Le problème est en partie lié à la difficulté posée par la détermination et l’évaluation précises des risques extrêmes. « Nos cerveaux ne sont pas programmés pour penser aux choses très rares », explique le Professeur Howard Kunreuther de l’Université de Pennsylvanie. « Nous sommes avant tout doués pour l’étude des tâches et des décisions que nous accomplissons quotidiennement. » Les événements qui peuvent ne jamais se produire, qui se produisent occasionnellement, ou dont les conséquences peuvent être amplifiées par des réactions en chaîne négatives de manière inattendue, ont tendance à être repoussés vers le banc de touche analytique.

La liquidité reste (toujours) reine

À l’heure actuelle, la vague de liquidité déclenchée par les assouplissements quantitatifs est beaucoup plus importante au sein des marchés financiers dominants. Les banques centrales du monde entier ont acheté des actifs pour 1,5 milliard $ d’après les estimations du début de l’année 2017[2], et – contrairement aux croyances populaires – les bilans combinés des États-Unis, du Royaume-Uni, du Japon et de la zone Euro continueront de croître en 2018. Pendant ce temps, l’activisme des banques centrales – pour la suppression des frais d’emprunt à long terme et le rendement des obligations souveraines – a contribué à l’établissement d’un macro-environnement globalement stable, tout en amortissant les fluctuations du marché boursier.

« En 2017, la volatilité annuelle réalisée à 60 jours du S&P500 a chuté à son niveau le plus bas depuis 1965 » selon Ben Maynard, Stratégiste Multi-actifs chez Aviva Investors. « Une volatilité aussi faible a été enregistrée pour d’autres indices boursiers, sans toutefois atteindre des niveaux aussi extrêmes que Nikkei et Eurostoxx qui ont atteint les niveaux les plus bas comparables à ceux précédent la Crise Financière de 2008. La volatilité réalisée de l’indice MSCI Marchés Émergents est également proche de son précédent niveau cyclique le plus bas de 1996. »
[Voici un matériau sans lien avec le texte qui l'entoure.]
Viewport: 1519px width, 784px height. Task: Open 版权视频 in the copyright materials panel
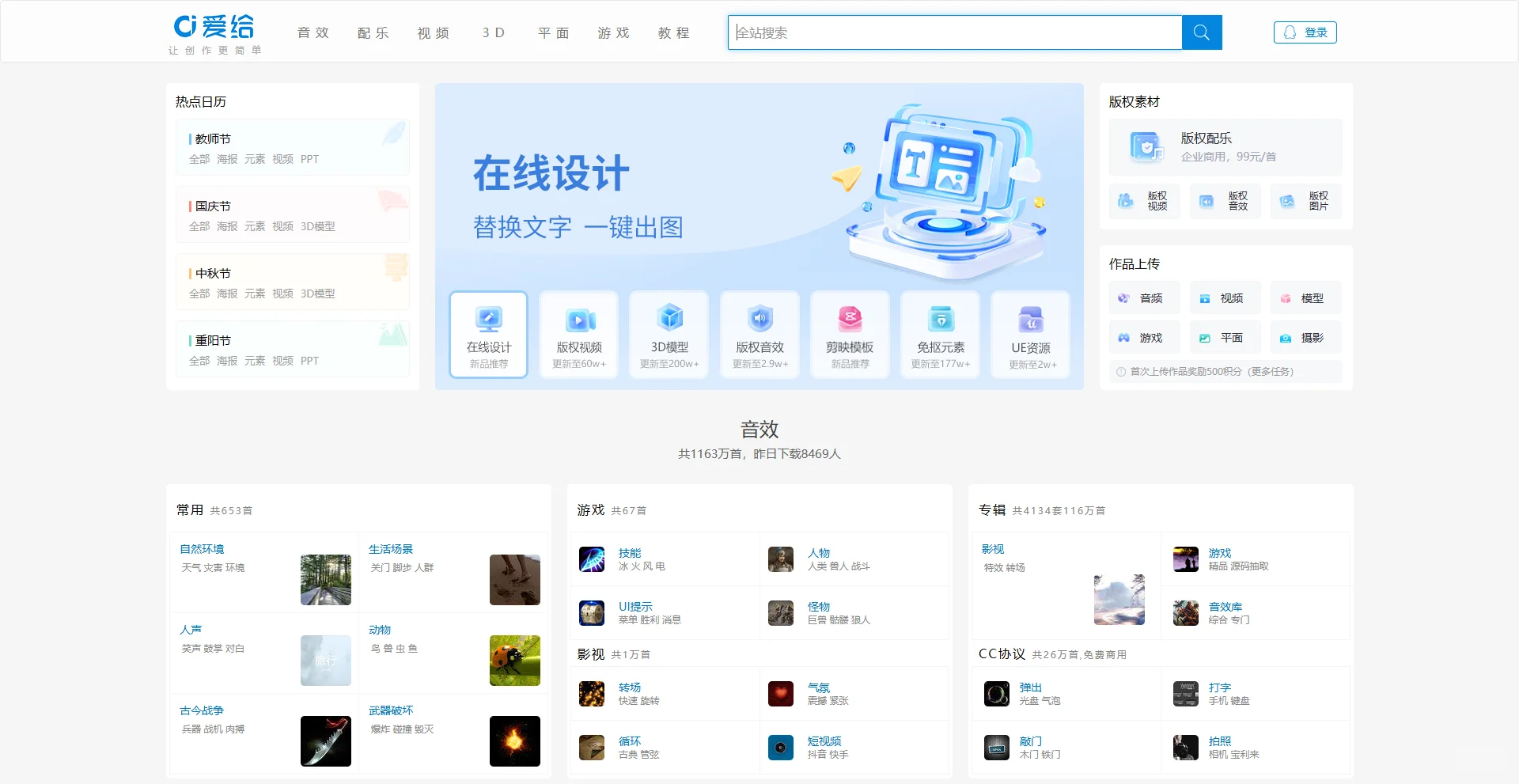[x=1124, y=201]
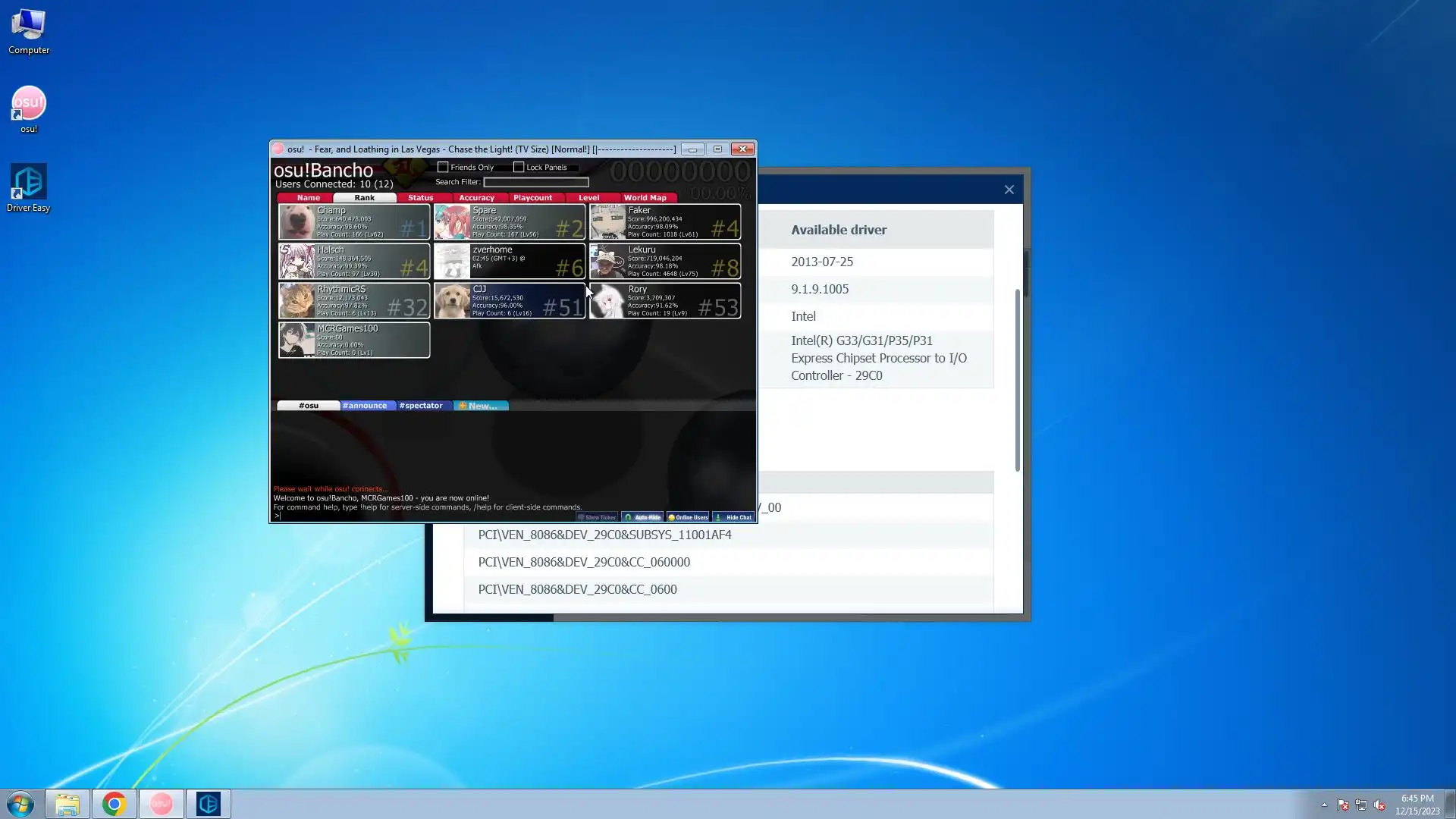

Ces agrégats dissimulent des dispersions importantes en ce qui concerne le rendement des actions, ainsi que des pics de volatilité plus fréquents au niveau intra-journalier[3] – mais les fluctuations du niveau d’indice à long terme restent particulièrement faibles.

Les risques dans un monde bipolaire

L’environnement actuel axé sur les liquidités n’implique pas pour autant une absence de risques. « L’économie mondiale est actuellement ‘bipolaire’, dans le sens où une très faible distance (en espace volatil) sépare l’environnement présent (bon momentum, faible volatilité, forte spéculation) de la récession générale induite par un pic de la perception des risques »[4], suggèrent les Professeurs Ricardo Caballero et Alp Simsek du MIT.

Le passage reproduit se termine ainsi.